● Requirement:
Print the lines word for word, starting at the line that contains "This screenshot has" and ending after the line that contains "Új online felületek". Leave the pictures out of your answer.

● Exercise inputs:
□ □ □ □

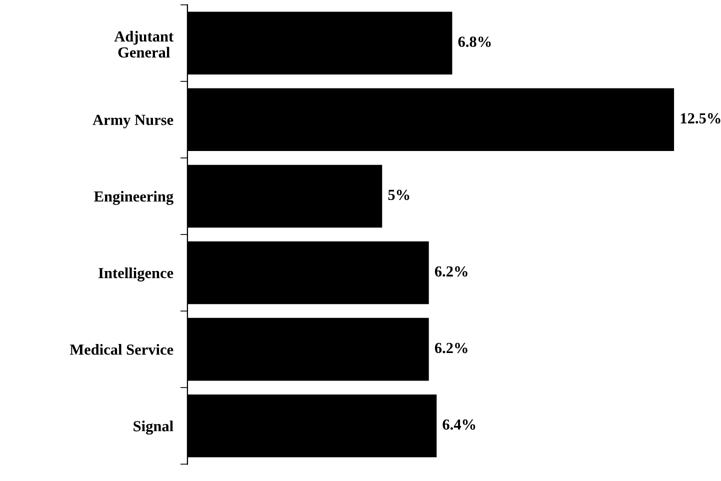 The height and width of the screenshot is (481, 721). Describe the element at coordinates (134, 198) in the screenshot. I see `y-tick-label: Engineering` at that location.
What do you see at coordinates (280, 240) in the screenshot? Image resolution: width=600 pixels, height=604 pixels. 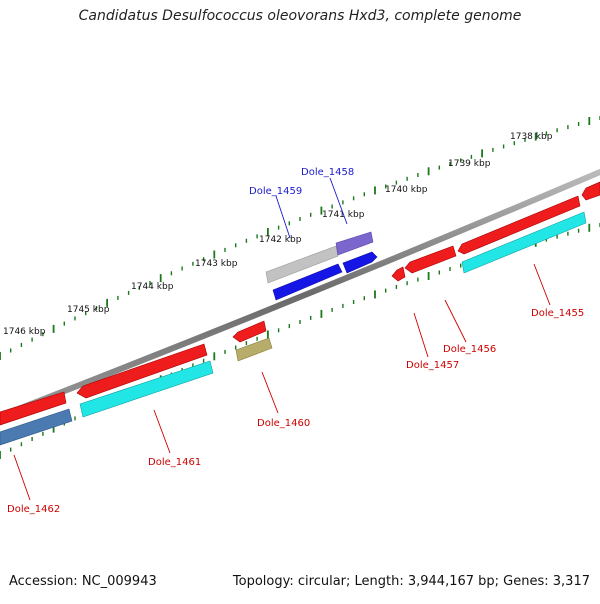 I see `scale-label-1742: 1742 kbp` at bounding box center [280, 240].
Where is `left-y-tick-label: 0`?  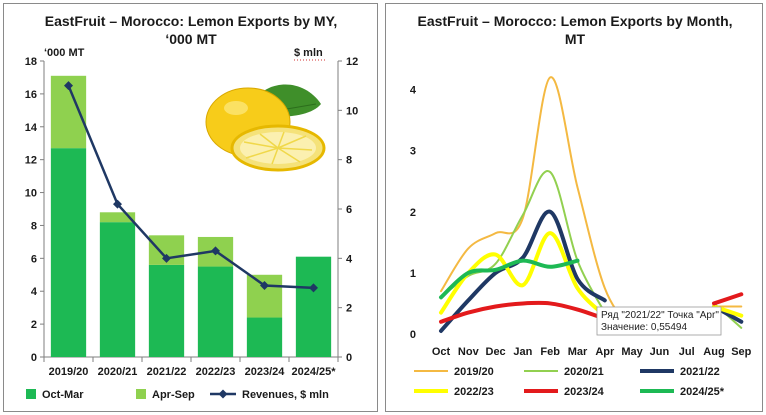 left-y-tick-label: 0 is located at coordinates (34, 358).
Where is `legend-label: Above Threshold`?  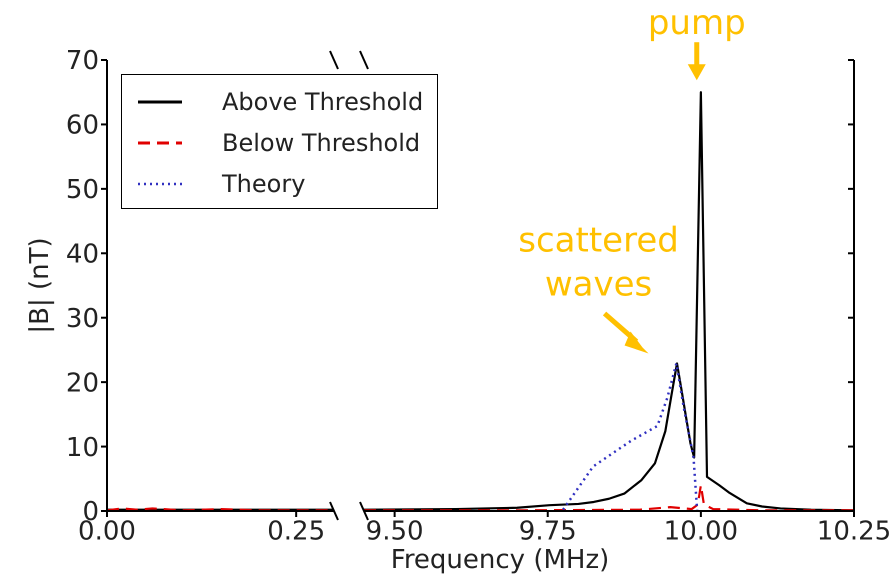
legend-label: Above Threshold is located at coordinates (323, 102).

□ □ □ □

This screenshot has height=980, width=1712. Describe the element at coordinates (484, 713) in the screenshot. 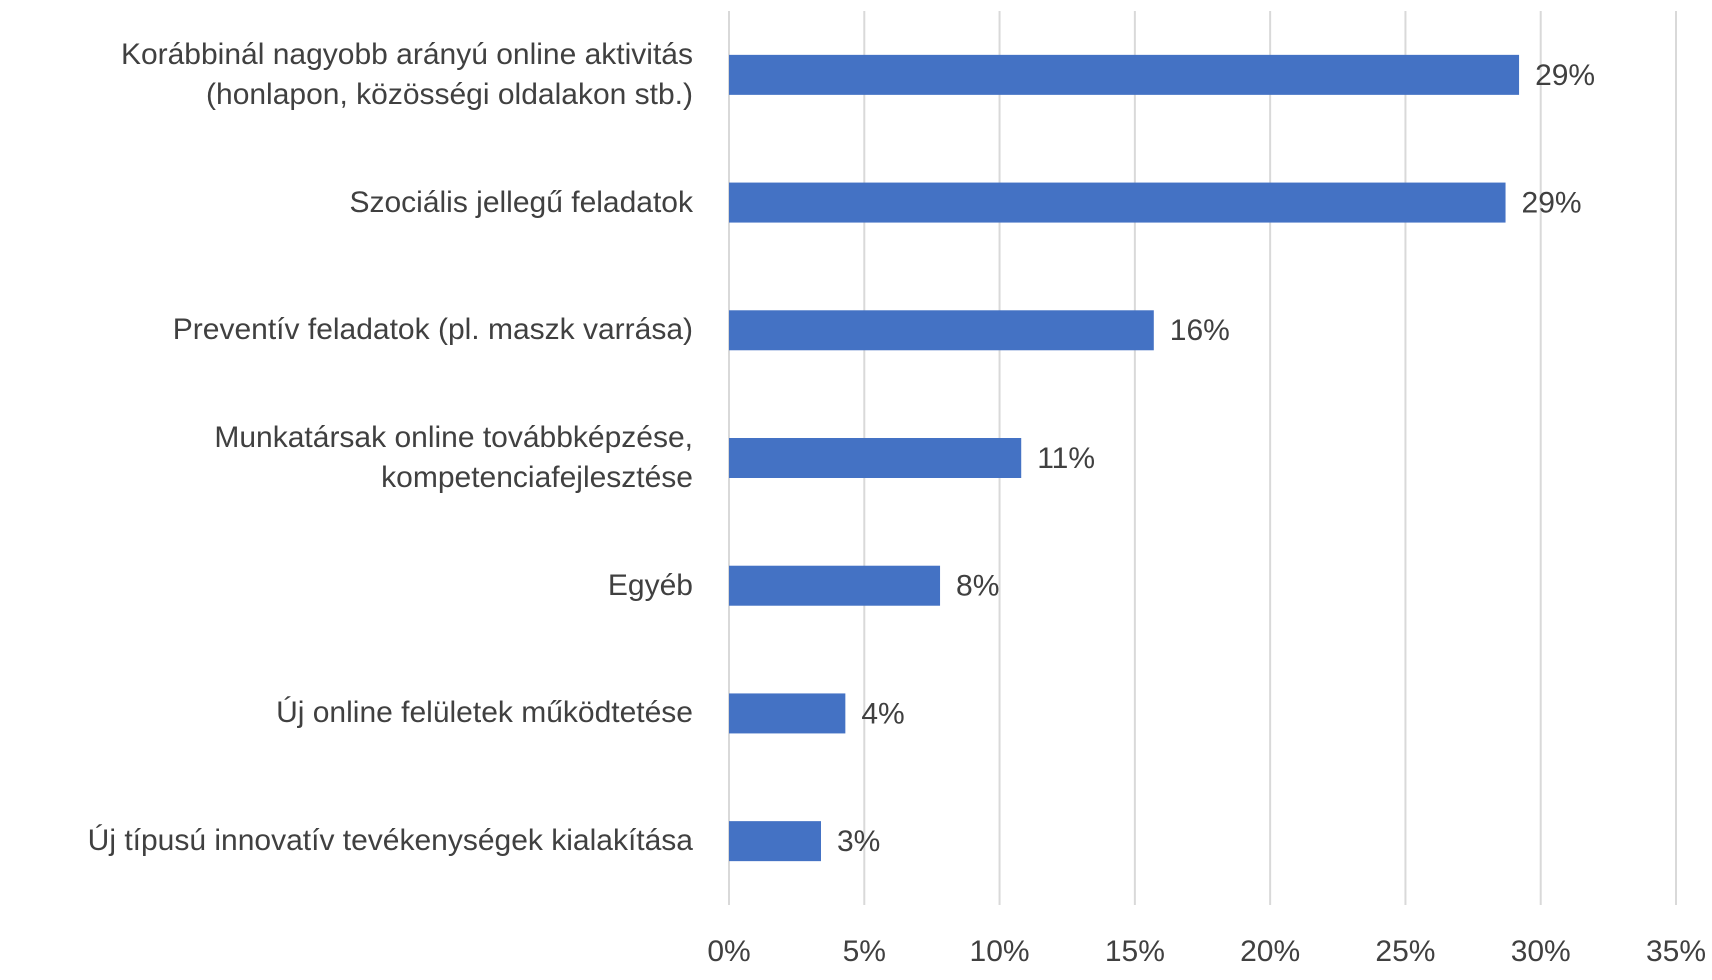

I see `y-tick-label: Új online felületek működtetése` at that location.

□ □ □ □

● Response:
This screenshot has height=980, width=1712. Describe the element at coordinates (484, 713) in the screenshot. 

I see `y-tick-label: Új online felületek működtetése` at that location.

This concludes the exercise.